## WHAT YOU SHOULD DO
The output should be exactly the lines from the one containing "The width and" through the last line of the records, and only those.

## DATA FOR PROCESSING

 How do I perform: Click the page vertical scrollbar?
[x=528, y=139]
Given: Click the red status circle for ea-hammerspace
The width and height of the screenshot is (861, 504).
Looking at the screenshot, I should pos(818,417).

## SOLVED PROBLEM
The width and height of the screenshot is (861, 504).
Looking at the screenshot, I should pos(818,417).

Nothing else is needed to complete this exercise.